I had the unique role on the team of being the player who is hoisted in the air for out-of-bounds plays to catch the ball being through in. This was yet another unfamiliar part of the game and something entirely new to learn.
I came into the rugby season figuring it would be a piece of cake with my football background. My teammates assured me of this as well. But I soon came to see that the rules were not so straightforward and the constant lateral movement of the ball was quite difficult to get a handle on. But over the course of the season, I came to understand the rules and perfect the new tackling technique as well as trusting my teammates enough to throw me up in the air every time the went out of bounds. It was exciting to learn something completely new, and I gained a lot of confidence from working my way into the starting lineup.
It never hurts to try
You never know what you could be missing until you try something new. Sports being what it is, there is a lot of competition among athletes over which sport is the manliest or the hardest to be good at. I often found that football and soccer players could never get along because both sports happened in the fall and each seemed to despise the other’s beliefs, whatever those were perceived to be. But as someone who has played no fewer than ten sports competitively, I can say that these arguments have no basis in fact.

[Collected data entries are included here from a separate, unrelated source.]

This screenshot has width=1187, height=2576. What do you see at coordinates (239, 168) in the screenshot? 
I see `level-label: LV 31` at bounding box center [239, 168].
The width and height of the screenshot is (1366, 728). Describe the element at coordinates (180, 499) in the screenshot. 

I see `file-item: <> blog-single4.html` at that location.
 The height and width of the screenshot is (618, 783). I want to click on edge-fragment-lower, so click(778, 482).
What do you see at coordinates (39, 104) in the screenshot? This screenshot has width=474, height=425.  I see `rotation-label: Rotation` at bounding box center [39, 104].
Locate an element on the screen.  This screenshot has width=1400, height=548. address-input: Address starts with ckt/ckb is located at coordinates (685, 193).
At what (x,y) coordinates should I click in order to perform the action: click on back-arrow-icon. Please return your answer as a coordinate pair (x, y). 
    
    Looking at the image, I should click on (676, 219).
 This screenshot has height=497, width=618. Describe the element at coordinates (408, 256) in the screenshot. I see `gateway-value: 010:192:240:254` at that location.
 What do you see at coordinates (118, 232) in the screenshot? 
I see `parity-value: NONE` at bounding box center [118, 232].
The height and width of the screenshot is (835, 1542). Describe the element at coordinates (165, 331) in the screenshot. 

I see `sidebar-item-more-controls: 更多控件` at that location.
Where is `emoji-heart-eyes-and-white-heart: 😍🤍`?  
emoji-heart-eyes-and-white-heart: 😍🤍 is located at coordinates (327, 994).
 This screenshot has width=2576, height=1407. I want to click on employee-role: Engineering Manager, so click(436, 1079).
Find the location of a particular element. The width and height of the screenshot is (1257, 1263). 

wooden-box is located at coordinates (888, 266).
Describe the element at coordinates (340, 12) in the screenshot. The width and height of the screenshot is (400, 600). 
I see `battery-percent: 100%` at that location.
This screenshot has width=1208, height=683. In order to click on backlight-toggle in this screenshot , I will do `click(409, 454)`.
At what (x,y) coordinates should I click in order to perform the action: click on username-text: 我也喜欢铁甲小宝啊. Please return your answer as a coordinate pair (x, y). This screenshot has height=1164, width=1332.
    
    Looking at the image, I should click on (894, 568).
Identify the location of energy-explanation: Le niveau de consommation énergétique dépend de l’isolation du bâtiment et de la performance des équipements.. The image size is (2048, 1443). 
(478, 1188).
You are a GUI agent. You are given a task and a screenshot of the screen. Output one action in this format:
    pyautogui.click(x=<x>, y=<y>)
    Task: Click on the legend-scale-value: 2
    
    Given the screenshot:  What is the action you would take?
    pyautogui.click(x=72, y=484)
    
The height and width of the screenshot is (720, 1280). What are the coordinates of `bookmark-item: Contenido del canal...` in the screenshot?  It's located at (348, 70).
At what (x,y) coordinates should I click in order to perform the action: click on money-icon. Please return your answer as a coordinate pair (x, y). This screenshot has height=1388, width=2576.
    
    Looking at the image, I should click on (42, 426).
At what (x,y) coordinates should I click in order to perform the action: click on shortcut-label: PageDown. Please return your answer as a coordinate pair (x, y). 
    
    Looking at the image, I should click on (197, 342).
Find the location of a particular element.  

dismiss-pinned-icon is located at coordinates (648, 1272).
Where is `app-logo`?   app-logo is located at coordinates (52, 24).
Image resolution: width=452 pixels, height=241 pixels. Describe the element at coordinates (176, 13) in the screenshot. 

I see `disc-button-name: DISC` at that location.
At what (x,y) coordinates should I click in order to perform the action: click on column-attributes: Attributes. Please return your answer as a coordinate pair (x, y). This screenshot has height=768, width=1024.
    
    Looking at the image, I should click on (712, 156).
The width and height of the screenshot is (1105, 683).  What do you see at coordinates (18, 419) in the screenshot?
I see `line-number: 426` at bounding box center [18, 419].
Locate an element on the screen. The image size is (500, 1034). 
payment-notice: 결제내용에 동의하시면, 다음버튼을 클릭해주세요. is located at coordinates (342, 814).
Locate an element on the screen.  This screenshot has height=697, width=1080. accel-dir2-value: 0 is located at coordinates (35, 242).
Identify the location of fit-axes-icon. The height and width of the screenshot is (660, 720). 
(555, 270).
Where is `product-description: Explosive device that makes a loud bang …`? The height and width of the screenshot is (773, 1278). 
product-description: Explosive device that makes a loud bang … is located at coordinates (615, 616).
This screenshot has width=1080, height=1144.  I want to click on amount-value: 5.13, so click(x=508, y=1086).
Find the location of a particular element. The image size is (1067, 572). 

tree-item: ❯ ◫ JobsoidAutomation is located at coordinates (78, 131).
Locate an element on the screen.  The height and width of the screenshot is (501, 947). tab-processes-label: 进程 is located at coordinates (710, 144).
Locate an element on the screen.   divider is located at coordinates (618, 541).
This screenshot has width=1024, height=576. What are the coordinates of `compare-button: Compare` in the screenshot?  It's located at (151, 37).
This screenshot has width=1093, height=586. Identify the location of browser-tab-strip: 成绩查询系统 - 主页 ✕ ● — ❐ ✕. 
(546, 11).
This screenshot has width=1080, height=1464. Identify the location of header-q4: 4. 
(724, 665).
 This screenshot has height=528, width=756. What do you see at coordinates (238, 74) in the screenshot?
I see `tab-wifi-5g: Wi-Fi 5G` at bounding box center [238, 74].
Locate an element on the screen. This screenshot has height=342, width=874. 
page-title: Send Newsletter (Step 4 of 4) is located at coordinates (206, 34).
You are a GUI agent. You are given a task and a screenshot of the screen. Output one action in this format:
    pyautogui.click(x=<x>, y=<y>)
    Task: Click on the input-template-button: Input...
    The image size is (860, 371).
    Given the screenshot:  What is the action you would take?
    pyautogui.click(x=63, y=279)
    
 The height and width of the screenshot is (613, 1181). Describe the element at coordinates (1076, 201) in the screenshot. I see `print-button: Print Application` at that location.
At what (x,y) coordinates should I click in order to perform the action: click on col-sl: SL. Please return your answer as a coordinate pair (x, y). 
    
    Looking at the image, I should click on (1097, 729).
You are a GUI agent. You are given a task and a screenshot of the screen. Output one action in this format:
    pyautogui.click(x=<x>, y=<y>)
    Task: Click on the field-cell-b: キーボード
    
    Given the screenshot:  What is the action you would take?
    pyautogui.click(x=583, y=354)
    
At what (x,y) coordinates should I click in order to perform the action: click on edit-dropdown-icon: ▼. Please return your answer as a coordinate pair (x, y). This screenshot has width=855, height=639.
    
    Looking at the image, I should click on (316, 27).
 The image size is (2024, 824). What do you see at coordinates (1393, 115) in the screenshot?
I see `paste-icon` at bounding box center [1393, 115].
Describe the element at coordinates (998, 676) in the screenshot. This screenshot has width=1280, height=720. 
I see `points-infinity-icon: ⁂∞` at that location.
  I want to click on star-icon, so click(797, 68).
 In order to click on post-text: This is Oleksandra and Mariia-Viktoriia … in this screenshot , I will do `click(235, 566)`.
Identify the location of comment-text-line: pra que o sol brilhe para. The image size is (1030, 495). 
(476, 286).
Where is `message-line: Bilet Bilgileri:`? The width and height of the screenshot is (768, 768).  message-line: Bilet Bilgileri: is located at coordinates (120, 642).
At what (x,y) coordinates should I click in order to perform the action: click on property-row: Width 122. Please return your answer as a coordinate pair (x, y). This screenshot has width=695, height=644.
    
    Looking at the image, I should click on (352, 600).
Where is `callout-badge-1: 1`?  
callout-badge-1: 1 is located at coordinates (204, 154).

Every sport is unique and can provide an exciting learning opportunity. And although they will never admit it, soccer skills can help with football and vice versa. I find it silly now that I hid the fact I played soccer from my football friends. I was no doubt in better shape because I played both. Looking back I’m glad I gave every sport a chance ( I even played pickle-ball in college) because each gave me a new challenge and something to learn about myself. Nowadays many of us like to specialize, to become an expert in one sport but I always argue that the well-rounded athlete is the one you want on your team.